Marketing in times of Covid: Focus on solutions over selling, and don’t spend indiscriminately
Luke Judge, UK and US CEO at Incubeta, shares his thoughts on creating a post-COVID-19 marketing strategy.
Global economies have been tanking as a result of COVID-19, and people face uncertainties on health, social and financial fronts.
Virtually no aspect of life has been the same since the pandemic took hold and, even as lockdowns around the world let up, restrictions (both legislated and self-imposed) will remain for the foreseeable future.
In the UK, the Office for National Statistics reported that the fall in GDP this April was the biggest the country had ever seen – almost 10 times larger than the steepest pre-COVID fall.
With the world on pause, it is little surprise that so many brands and businesses initially cut back on marketing activities, and are now rapidly reappraising their short and long term marketing strategies.
Marketing is more than just a call to action
Some, particularly in verticals that have had to cease or scale back trading, have stopped marketing altogether.
It’s an understandable reaction – but probably a wrong strategy. Advertisers and agencies have over the past decade favoured short term performance activity tied to immediate wins and sales, rather than a mature approach that considers ‘real’ business outcomes over a longer timeframe.

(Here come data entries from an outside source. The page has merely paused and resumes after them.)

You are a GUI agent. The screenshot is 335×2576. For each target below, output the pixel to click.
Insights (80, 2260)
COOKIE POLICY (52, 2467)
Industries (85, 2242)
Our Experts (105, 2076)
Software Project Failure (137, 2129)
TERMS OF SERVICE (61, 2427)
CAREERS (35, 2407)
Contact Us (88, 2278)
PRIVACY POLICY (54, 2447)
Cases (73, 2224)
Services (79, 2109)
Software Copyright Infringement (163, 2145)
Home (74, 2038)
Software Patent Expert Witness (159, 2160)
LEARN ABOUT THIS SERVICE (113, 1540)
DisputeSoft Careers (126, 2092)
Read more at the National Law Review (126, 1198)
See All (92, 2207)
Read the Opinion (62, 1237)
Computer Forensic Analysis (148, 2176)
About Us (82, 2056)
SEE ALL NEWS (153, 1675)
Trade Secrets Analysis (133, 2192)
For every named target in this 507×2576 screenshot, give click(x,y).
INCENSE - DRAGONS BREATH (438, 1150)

Let’s learn from this crisis to get back on track and build sustainable business and brand resilience.
Invest in what customers want today – and tomorrow
Brands that will come out on top post-COVID-19 will be those that have innovated even where frontline sales are not an option, by modifying campaigns to build brand equity rather than push performance. Taking an empathetic and genuine tone in ad campaigns is imperative – consumers need to know you’re on this journey with them.
This applies also to other shifts in consumer behaviour, mood and priorities that we are seeing, such as the response to #BlackLivesMatter, Brexit, the environment, equality and wider purpose-driven expectations.

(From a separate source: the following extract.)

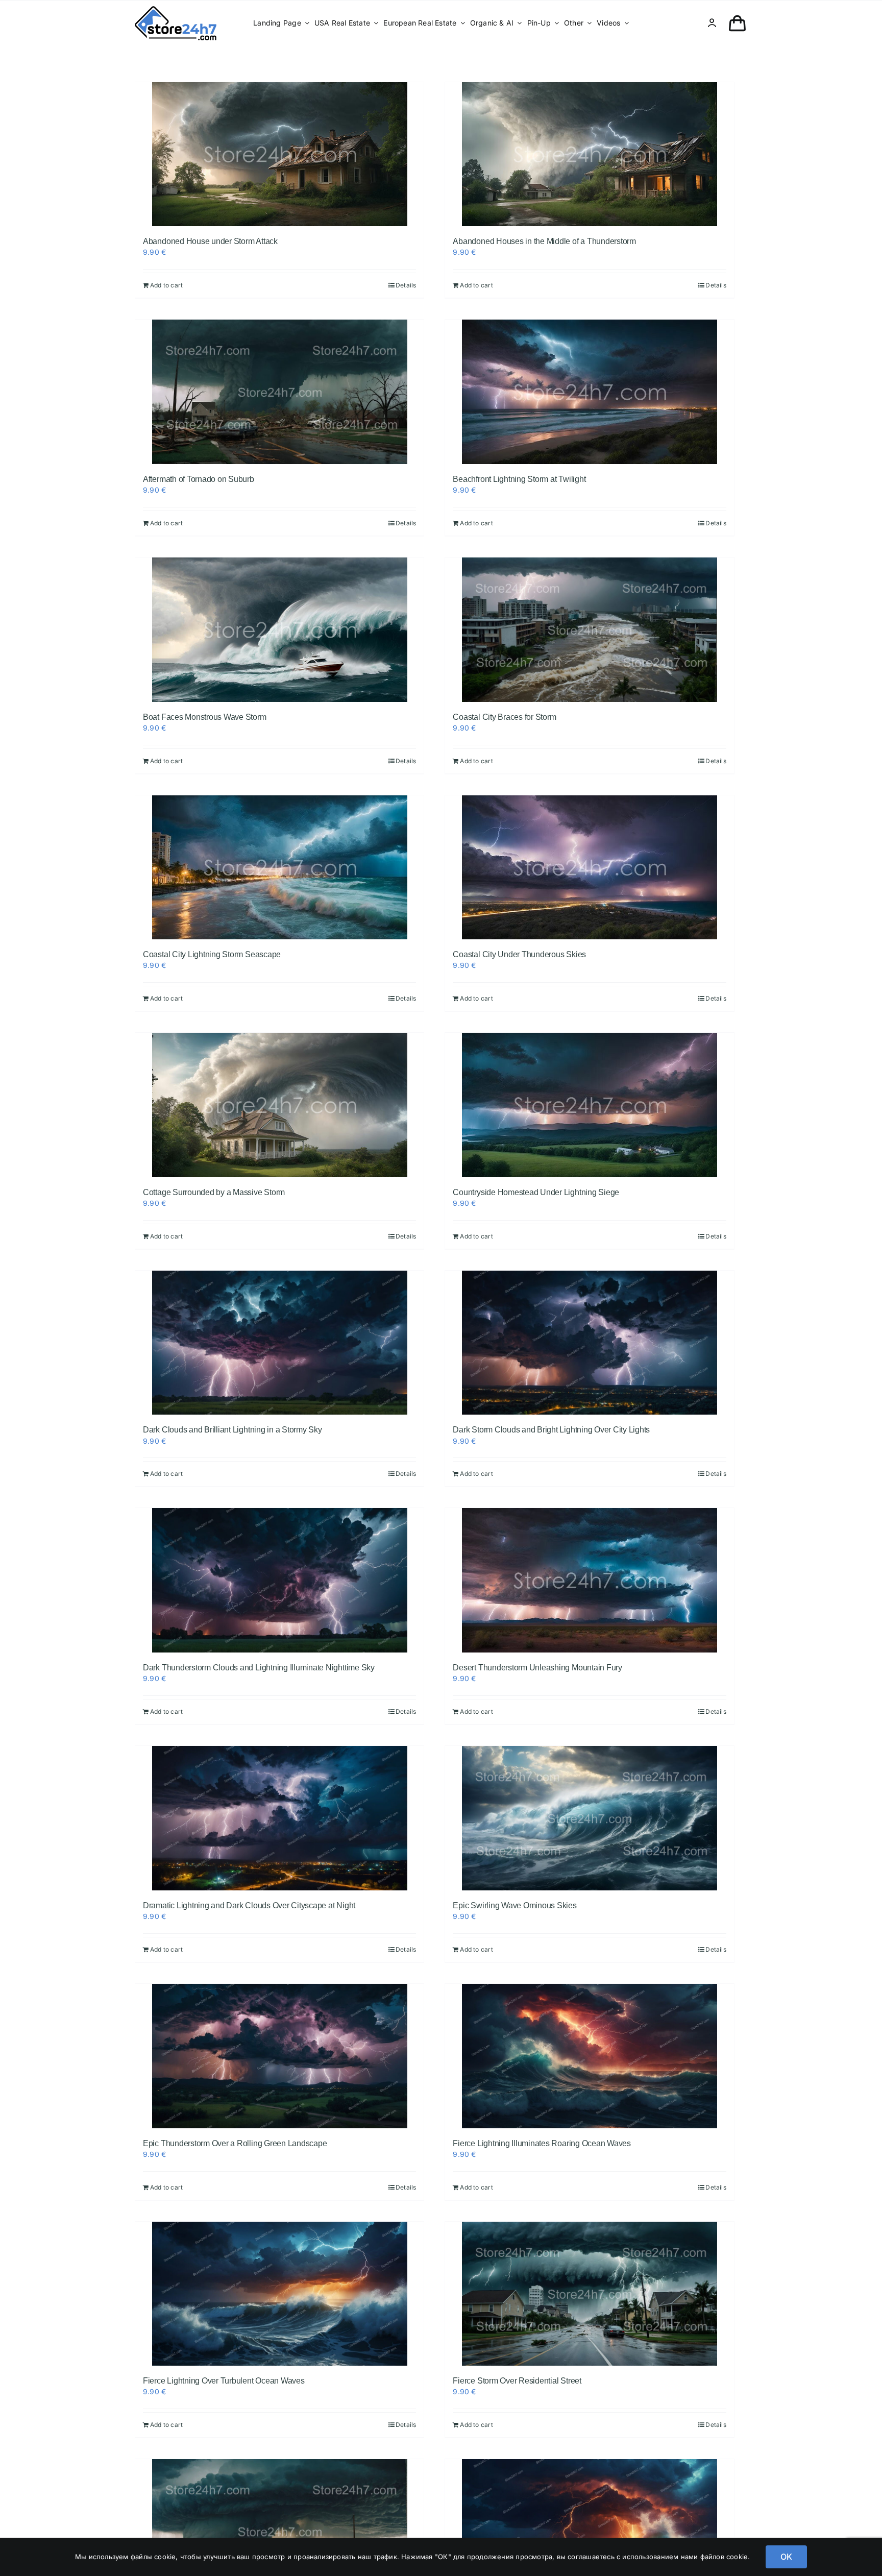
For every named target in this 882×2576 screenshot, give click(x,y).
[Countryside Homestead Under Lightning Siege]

COVID-19 has brought forth uncomfortable conversations about globalisation and sovereignty the world over. Uncertainty, fear and provocation underline all these issues.
Defence; recovery; growth
It’s why advertisers must ensure they are invested in what their customers want and need now and in the future. They must continually invest in their communications with their customers and audiences – so that they are reaching them where they are spending time, in the way they prefer and at the time that suits them.
Think: defence; recovery; growth. What is the right message to say right now, and where? Every business, every industry, will be on different trajectories depending on their individual circumstances.
For those that can’t operate efficiently now, it is important to invest in the projects that ‘business as usual’ ordinarily makes impossible to deliver on. Spend time and money on your websites and activities, such as improving your organic search experience. Stress-test your systems while times are quiet and ensure that when customers come back user experience is the best it can be.
Adaptability is a marketer’s best tool
Remember, this is unlikely to be a one-time crisis. We can expect spikes, clusters and second waves, as we’re already seeing in Leicester.
Think not of defence, recovery, growth as a linear trajectory, but potentially a cyclical or spiral one, so it is important to learn from the past few months and ensure brand and business are resilient enough to ride future downturns.
This thinking applies beyond the pandemic. Is your business able to ride economic uncertainties, anxieties over Brexit preparations, rising concerns over the environment and equality or unexpected geo-political flare-ups?
A marketer’s best asset is adaptability. Adaptability in campaign management, marketing strategy, planning and execution. With that comes the ability to control the message, the visual and everything else.
This is especially useful at a time when consumer behaviour is unpredictable and often extreme, and when you want to communicate specific messages to particular audiences or locations.
Dynamic set-ups can help
With conditions changing daily, communicate clearly and accurately with your existing and potential new or returning customers. If a product is out of stock, let them know when it will be back, and perhaps offer a loyalty discount. Has a particular flight route been paused – let the shopper know you’ll alert them when it’s back. Valuable first-party data should be used across all channels, not just email.
A robust Dynamic Creative Optimisation strategy can help here. Dynamic set-ups allow advertisers to serve as many creative variations needed to support a campaign, with every visual element within a template, such as copy, image and logo, able to be changed in an instant depending on the different data signals available, such as behavioural insights or stock levels.
Whatever stage of the Covid-19 curve a brand is at, marketers must ensure they have a well-constructed accessible database that exists in the marketing function rather than the IT framework. A good database is not just a sales tool but a brand-building and experience-creating one too.
In all, this crisis is giving marketing the chance to be more human, be more agile, and be more relevant at a time when consumers truly need it to be.